**Extracted data**:
:::::

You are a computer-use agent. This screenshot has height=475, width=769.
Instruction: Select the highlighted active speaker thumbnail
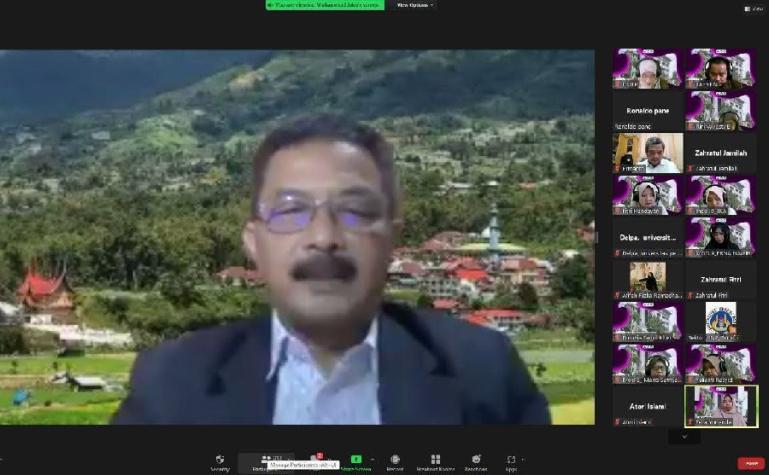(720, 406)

:::::

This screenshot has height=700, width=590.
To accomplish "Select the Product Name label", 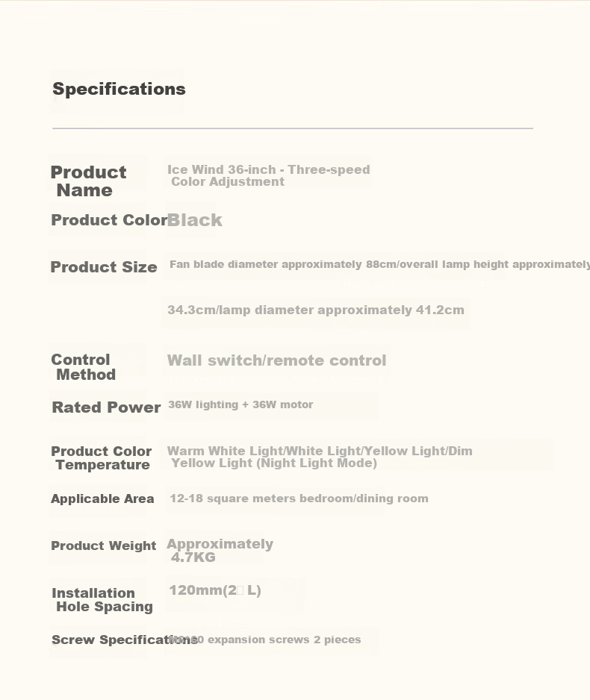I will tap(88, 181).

:::::

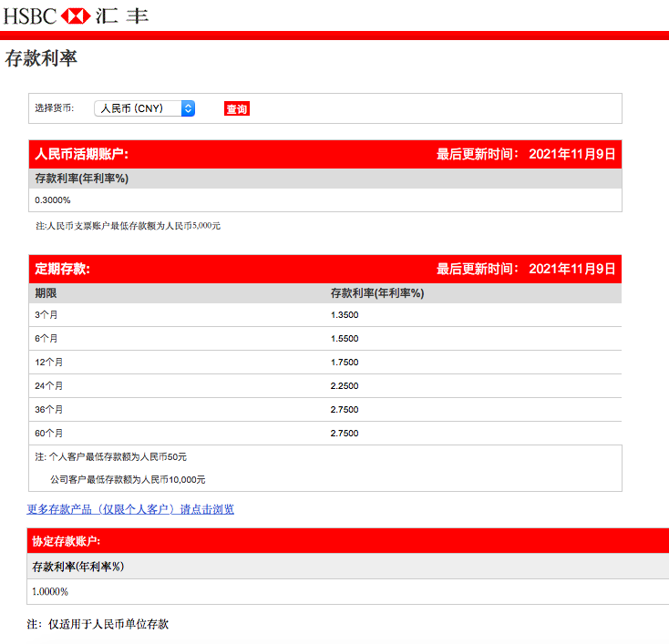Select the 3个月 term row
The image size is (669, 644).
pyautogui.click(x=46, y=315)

:::::

Note every line of the entries in which "screenshot" appears, and copy it down.

You are a computer-use agent. This screenshot has height=475, width=769.
This screenshot has height=700, width=590.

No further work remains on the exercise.